Directions -> Copy out every one of the following records line for line, with no changes.

Stored items from a collection:
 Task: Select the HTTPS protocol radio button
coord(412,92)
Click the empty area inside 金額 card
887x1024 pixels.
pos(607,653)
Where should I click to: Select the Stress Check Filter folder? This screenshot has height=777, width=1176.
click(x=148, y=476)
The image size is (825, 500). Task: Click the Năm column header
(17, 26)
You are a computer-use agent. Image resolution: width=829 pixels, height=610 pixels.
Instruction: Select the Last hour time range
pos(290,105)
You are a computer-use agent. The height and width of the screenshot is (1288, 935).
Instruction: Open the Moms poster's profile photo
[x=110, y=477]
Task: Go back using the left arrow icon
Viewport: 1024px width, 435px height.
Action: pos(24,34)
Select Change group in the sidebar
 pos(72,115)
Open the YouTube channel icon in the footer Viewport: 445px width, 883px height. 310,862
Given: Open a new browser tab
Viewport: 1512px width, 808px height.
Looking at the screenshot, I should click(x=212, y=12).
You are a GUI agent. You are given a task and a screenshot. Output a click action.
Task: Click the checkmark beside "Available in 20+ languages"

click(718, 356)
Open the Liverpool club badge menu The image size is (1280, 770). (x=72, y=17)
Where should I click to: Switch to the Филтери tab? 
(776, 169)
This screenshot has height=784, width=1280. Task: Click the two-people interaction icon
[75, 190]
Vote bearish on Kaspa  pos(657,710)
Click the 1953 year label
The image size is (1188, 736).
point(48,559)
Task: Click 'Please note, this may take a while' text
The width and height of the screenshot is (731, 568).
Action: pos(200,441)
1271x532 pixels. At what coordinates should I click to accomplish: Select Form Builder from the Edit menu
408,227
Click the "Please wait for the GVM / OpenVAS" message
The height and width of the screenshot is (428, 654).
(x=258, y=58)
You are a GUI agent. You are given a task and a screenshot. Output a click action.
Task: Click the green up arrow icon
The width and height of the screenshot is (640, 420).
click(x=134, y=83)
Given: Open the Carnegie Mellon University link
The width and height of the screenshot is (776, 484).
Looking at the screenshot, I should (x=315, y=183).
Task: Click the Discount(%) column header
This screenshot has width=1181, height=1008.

Final answer ->
 Task: Select the HTTPS protocol radio button
coord(412,92)
Click the empty area inside 金額 card
887x1024 pixels.
pos(607,653)
Where should I click to: Select the Stress Check Filter folder? This screenshot has height=777, width=1176.
click(x=148, y=476)
The image size is (825, 500). Task: Click the Năm column header
(17, 26)
You are a computer-use agent. Image resolution: width=829 pixels, height=610 pixels.
Instruction: Select the Last hour time range
pos(290,105)
You are a computer-use agent. The height and width of the screenshot is (1288, 935).
Instruction: Open the Moms poster's profile photo
[x=110, y=477]
Task: Go back using the left arrow icon
Viewport: 1024px width, 435px height.
Action: pos(24,34)
Select Change group in the sidebar
 pos(72,115)
Open the YouTube channel icon in the footer Viewport: 445px width, 883px height. 310,862
Given: Open a new browser tab
Viewport: 1512px width, 808px height.
Looking at the screenshot, I should click(x=212, y=12).
You are a GUI agent. You are given a task and a screenshot. Output a click action.
Task: Click the checkmark beside "Available in 20+ languages"

click(718, 356)
Open the Liverpool club badge menu The image size is (1280, 770). (x=72, y=17)
Where should I click to: Switch to the Филтери tab? 
(776, 169)
This screenshot has height=784, width=1280. Task: Click the two-people interaction icon
[75, 190]
Vote bearish on Kaspa  pos(657,710)
Click the 1953 year label
The image size is (1188, 736).
point(48,559)
Task: Click 'Please note, this may take a while' text
The width and height of the screenshot is (731, 568).
Action: pos(200,441)
1271x532 pixels. At what coordinates should I click to accomplish: Select Form Builder from the Edit menu
408,227
Click the "Please wait for the GVM / OpenVAS" message
The height and width of the screenshot is (428, 654).
(x=258, y=58)
You are a GUI agent. You are given a task and a screenshot. Output a click action.
Task: Click the green up arrow icon
The width and height of the screenshot is (640, 420).
click(x=134, y=83)
Given: Open the Carnegie Mellon University link
The width and height of the screenshot is (776, 484).
Looking at the screenshot, I should (x=315, y=183).
Task: Click the Discount(%) column header
This screenshot has width=1181, height=1008.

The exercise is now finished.